# Entries provided
# # # # #
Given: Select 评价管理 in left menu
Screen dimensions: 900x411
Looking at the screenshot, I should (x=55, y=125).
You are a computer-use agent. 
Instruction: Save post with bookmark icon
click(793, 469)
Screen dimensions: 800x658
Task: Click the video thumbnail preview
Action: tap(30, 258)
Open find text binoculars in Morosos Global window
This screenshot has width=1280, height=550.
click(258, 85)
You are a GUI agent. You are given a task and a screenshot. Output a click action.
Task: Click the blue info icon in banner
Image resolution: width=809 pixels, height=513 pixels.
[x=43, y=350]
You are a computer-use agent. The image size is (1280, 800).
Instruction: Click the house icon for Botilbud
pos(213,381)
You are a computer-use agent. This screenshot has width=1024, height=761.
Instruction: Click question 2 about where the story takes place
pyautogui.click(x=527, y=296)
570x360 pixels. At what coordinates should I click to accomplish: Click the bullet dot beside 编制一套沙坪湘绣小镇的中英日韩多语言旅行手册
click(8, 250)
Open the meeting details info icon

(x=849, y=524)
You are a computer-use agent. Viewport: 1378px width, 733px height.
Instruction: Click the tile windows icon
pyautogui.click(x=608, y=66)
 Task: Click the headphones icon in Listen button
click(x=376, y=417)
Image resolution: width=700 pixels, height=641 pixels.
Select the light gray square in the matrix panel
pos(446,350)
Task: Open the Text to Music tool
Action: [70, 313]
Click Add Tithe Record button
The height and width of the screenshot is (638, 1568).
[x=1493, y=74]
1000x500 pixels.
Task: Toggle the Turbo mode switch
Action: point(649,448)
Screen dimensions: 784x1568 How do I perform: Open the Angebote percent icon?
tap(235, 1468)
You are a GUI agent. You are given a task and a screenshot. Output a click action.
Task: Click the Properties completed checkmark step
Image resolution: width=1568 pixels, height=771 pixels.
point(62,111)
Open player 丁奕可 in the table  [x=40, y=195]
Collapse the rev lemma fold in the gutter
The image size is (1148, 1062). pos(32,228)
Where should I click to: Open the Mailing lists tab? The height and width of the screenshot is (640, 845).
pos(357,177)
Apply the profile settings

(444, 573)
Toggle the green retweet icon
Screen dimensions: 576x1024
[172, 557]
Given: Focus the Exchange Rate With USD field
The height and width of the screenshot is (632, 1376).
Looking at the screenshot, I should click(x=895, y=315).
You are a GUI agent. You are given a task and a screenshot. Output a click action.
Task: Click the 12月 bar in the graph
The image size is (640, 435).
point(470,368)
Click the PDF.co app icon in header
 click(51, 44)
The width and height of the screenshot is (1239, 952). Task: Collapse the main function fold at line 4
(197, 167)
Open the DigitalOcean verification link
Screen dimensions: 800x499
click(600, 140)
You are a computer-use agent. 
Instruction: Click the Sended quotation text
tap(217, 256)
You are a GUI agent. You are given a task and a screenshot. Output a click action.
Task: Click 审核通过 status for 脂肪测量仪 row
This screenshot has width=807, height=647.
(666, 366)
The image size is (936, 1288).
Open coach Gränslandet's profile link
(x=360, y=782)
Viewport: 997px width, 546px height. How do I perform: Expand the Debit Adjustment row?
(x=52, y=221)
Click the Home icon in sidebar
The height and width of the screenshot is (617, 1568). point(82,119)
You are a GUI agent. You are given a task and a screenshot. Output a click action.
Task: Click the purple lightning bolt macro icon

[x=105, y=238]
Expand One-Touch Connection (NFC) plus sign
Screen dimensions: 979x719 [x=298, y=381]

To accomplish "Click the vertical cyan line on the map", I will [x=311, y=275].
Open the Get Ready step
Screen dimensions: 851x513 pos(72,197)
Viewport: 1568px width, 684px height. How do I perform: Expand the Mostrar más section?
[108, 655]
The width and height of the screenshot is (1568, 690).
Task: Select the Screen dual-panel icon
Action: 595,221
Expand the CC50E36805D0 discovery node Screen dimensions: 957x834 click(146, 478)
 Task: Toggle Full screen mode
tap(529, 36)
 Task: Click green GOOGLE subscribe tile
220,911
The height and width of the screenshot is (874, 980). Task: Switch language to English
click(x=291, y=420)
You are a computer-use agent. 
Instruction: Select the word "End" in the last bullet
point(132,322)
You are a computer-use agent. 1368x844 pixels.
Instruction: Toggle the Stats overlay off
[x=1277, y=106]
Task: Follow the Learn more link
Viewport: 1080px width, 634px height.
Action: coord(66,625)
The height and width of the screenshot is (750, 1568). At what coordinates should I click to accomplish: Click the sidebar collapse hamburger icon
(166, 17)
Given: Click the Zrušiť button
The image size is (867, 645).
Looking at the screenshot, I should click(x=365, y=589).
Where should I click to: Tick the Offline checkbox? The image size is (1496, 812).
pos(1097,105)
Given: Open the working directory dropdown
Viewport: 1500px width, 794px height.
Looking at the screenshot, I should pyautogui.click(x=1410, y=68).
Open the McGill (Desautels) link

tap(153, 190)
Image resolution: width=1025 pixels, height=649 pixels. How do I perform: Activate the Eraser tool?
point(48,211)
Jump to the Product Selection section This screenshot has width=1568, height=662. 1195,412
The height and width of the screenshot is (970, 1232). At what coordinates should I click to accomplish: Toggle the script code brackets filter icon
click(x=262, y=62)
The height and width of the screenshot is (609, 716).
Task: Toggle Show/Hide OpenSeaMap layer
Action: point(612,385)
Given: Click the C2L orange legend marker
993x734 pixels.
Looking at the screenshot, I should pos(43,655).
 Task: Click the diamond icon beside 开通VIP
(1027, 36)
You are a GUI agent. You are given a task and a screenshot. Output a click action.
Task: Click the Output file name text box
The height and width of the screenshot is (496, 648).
# # # # #
# Exercise instructions
Give back every line above, unchanged.

# Response to the exercise
Given: Select 评价管理 in left menu
Screen dimensions: 900x411
Looking at the screenshot, I should (x=55, y=125).
You are a computer-use agent. 
Instruction: Save post with bookmark icon
click(793, 469)
Screen dimensions: 800x658
Task: Click the video thumbnail preview
Action: tap(30, 258)
Open find text binoculars in Morosos Global window
This screenshot has width=1280, height=550.
click(258, 85)
You are a GUI agent. You are given a task and a screenshot. Output a click action.
Task: Click the blue info icon in banner
Image resolution: width=809 pixels, height=513 pixels.
[x=43, y=350]
You are a computer-use agent. The image size is (1280, 800).
Instruction: Click the house icon for Botilbud
pos(213,381)
You are a computer-use agent. This screenshot has width=1024, height=761.
Instruction: Click question 2 about where the story takes place
pyautogui.click(x=527, y=296)
570x360 pixels. At what coordinates should I click to accomplish: Click the bullet dot beside 编制一套沙坪湘绣小镇的中英日韩多语言旅行手册
click(8, 250)
Open the meeting details info icon

(x=849, y=524)
You are a computer-use agent. Viewport: 1378px width, 733px height.
Instruction: Click the tile windows icon
pyautogui.click(x=608, y=66)
 Task: Click the headphones icon in Listen button
click(x=376, y=417)
Image resolution: width=700 pixels, height=641 pixels.
Select the light gray square in the matrix panel
pos(446,350)
Task: Open the Text to Music tool
Action: [70, 313]
Click Add Tithe Record button
The height and width of the screenshot is (638, 1568).
[x=1493, y=74]
1000x500 pixels.
Task: Toggle the Turbo mode switch
Action: point(649,448)
Screen dimensions: 784x1568 How do I perform: Open the Angebote percent icon?
tap(235, 1468)
You are a GUI agent. You are given a task and a screenshot. Output a click action.
Task: Click the Properties completed checkmark step
Image resolution: width=1568 pixels, height=771 pixels.
point(62,111)
Open player 丁奕可 in the table  [x=40, y=195]
Collapse the rev lemma fold in the gutter
The image size is (1148, 1062). pos(32,228)
Where should I click to: Open the Mailing lists tab? The height and width of the screenshot is (640, 845).
pos(357,177)
Apply the profile settings

(444, 573)
Toggle the green retweet icon
Screen dimensions: 576x1024
[172, 557]
Given: Focus the Exchange Rate With USD field
The height and width of the screenshot is (632, 1376).
Looking at the screenshot, I should click(x=895, y=315).
You are a GUI agent. You are given a task and a screenshot. Output a click action.
Task: Click the 12月 bar in the graph
The image size is (640, 435).
point(470,368)
Click the PDF.co app icon in header
 click(51, 44)
The width and height of the screenshot is (1239, 952). Task: Collapse the main function fold at line 4
(197, 167)
Open the DigitalOcean verification link
Screen dimensions: 800x499
click(600, 140)
You are a computer-use agent. 
Instruction: Click the Sended quotation text
tap(217, 256)
You are a GUI agent. You are given a task and a screenshot. Output a click action.
Task: Click 审核通过 status for 脂肪测量仪 row
This screenshot has width=807, height=647.
(666, 366)
The image size is (936, 1288).
Open coach Gränslandet's profile link
(x=360, y=782)
Viewport: 997px width, 546px height. How do I perform: Expand the Debit Adjustment row?
(x=52, y=221)
Click the Home icon in sidebar
The height and width of the screenshot is (617, 1568). point(82,119)
You are a GUI agent. You are given a task and a screenshot. Output a click action.
Task: Click the purple lightning bolt macro icon

[x=105, y=238]
Expand One-Touch Connection (NFC) plus sign
Screen dimensions: 979x719 [x=298, y=381]

To accomplish "Click the vertical cyan line on the map", I will [x=311, y=275].
Open the Get Ready step
Screen dimensions: 851x513 pos(72,197)
Viewport: 1568px width, 684px height. How do I perform: Expand the Mostrar más section?
[108, 655]
The width and height of the screenshot is (1568, 690).
Task: Select the Screen dual-panel icon
Action: 595,221
Expand the CC50E36805D0 discovery node Screen dimensions: 957x834 click(146, 478)
 Task: Toggle Full screen mode
tap(529, 36)
 Task: Click green GOOGLE subscribe tile
220,911
The height and width of the screenshot is (874, 980). Task: Switch language to English
click(x=291, y=420)
You are a computer-use agent. 
Instruction: Select the word "End" in the last bullet
point(132,322)
You are a computer-use agent. 1368x844 pixels.
Instruction: Toggle the Stats overlay off
[x=1277, y=106]
Task: Follow the Learn more link
Viewport: 1080px width, 634px height.
Action: coord(66,625)
The height and width of the screenshot is (750, 1568). At what coordinates should I click to accomplish: Click the sidebar collapse hamburger icon
(166, 17)
Given: Click the Zrušiť button
The image size is (867, 645).
Looking at the screenshot, I should click(x=365, y=589).
Where should I click to: Tick the Offline checkbox? The image size is (1496, 812).
pos(1097,105)
Given: Open the working directory dropdown
Viewport: 1500px width, 794px height.
Looking at the screenshot, I should pyautogui.click(x=1410, y=68).
Open the McGill (Desautels) link

tap(153, 190)
Image resolution: width=1025 pixels, height=649 pixels. How do I perform: Activate the Eraser tool?
point(48,211)
Jump to the Product Selection section This screenshot has width=1568, height=662. 1195,412
The height and width of the screenshot is (970, 1232). At what coordinates should I click to accomplish: Toggle the script code brackets filter icon
click(x=262, y=62)
The height and width of the screenshot is (609, 716).
Task: Toggle Show/Hide OpenSeaMap layer
Action: point(612,385)
Given: Click the C2L orange legend marker
993x734 pixels.
Looking at the screenshot, I should pos(43,655).
 Task: Click the diamond icon beside 开通VIP
(1027, 36)
You are a GUI agent. You are given a task and a screenshot. Output a click action.
Task: Click the Output file name text box
The height and width of the screenshot is (496, 648).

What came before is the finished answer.